Ao talento literário soma-se uma vocação danada para editar livros, trabalho que faz com um amor só comparável ao que tem pelas duas filhas gêmeas, para as quais demonstra um comovente amor paternal, orgulhoso e dedicado, desses que lhe marejam os olhos e lhe tremem a fala só de recordá-las.
Todos os que
convivem com Raymundo Netto são unânimes em exigir dele uma maior dedicação à
literatura: que escreva logo a esperada continuação da sua novela Cadeiras na
Calçada (que faz agora mesmo dez anos de publicação), que lance uma segunda
edição do seu inquietante (e premiado) livro de contos Acangapebas, que, enfim,
deixe um tempinho em sua apertada agenda de trabalho para burilar seus novos
textos.

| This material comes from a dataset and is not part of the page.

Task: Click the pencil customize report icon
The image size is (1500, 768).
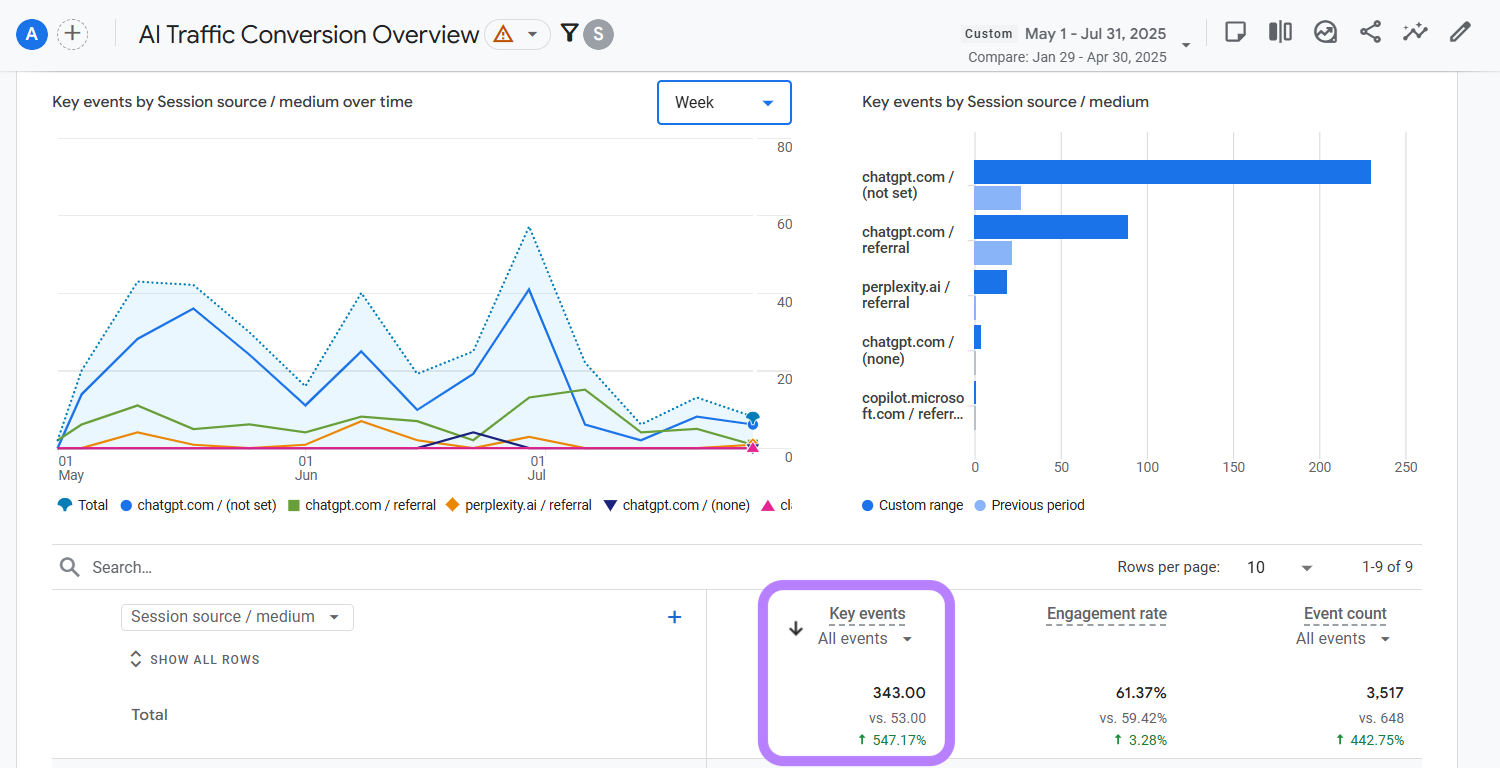Action: tap(1460, 32)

E quando cobramos, quase exigimos, ele apenas ri, mas como ele ri de
quase tudo e de todos, ficamos na esperança de que não massacre com trabalhos
vãos o seu excepcional talento literário.
Felizes já
ficamos ao sabermos que, para comemorar os 10 anos de sua estreia em livro e os
8 anos de escritas jornalísticas, ele organizou uma coletânea de suas crônicas
dO Povo – especificamente aquelas que tratam de temas literários –, a que deu o
sugestivo (e ambíguo) título de Crônicas Absurdas de Segunda.
A esse amigo
raro, incansável editor, pai amoroso, escritor com talentos vários, desejamos
que lhe venham mais décadas e décadas de crônicas, novelas, contos, quadrinhos,
filhos e amores – mas que não deixe nunca de flanar por aí, chafurdando ruas,
criando caminhos pelas nossas irregulares calçadas, que não deixe jamais de
colocar suas velhas cadeiras nelas, que continue povoando brancas páginas com
seus insólitos (e tão nossos) personagens e, principalmente, não deixe de nos
brindar a todos – os muitos amigos e até os raríssimos inimigos – com sua
presença marcante, criativa, amorosa e terna.